=== Problem description ===
The expected output is a verbatim reprint of the lines from the beginning of the data that follows through the line that contains "The image size is (714, 588).".

=== Materials provided ===
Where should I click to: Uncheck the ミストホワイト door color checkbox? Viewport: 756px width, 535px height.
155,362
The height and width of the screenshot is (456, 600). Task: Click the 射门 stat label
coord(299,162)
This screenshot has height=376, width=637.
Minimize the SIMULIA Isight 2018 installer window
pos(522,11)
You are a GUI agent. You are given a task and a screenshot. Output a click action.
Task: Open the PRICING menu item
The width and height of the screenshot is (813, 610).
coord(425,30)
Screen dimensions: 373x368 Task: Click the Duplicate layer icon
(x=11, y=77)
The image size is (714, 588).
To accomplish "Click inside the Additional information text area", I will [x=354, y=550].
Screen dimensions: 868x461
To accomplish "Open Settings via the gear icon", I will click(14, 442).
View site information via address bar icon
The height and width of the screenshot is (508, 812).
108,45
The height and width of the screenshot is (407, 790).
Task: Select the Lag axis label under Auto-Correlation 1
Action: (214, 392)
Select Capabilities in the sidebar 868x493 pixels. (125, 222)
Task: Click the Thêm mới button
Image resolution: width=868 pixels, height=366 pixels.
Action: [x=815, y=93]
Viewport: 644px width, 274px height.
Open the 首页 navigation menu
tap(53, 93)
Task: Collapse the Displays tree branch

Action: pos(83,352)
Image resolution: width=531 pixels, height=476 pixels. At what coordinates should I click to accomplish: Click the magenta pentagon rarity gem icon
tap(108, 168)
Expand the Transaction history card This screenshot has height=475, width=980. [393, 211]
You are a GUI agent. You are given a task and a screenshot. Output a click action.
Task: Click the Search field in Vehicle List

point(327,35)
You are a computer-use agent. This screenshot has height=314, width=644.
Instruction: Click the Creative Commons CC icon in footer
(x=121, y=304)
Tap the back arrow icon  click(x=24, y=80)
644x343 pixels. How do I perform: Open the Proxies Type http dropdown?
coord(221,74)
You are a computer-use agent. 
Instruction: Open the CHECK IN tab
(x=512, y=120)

=== Answer below ===
Where should I click to: Uncheck the ミストホワイト door color checkbox? Viewport: 756px width, 535px height.
155,362
The height and width of the screenshot is (456, 600). Task: Click the 射门 stat label
coord(299,162)
This screenshot has height=376, width=637.
Minimize the SIMULIA Isight 2018 installer window
pos(522,11)
You are a GUI agent. You are given a task and a screenshot. Output a click action.
Task: Open the PRICING menu item
The width and height of the screenshot is (813, 610).
coord(425,30)
Screen dimensions: 373x368 Task: Click the Duplicate layer icon
(x=11, y=77)
The image size is (714, 588).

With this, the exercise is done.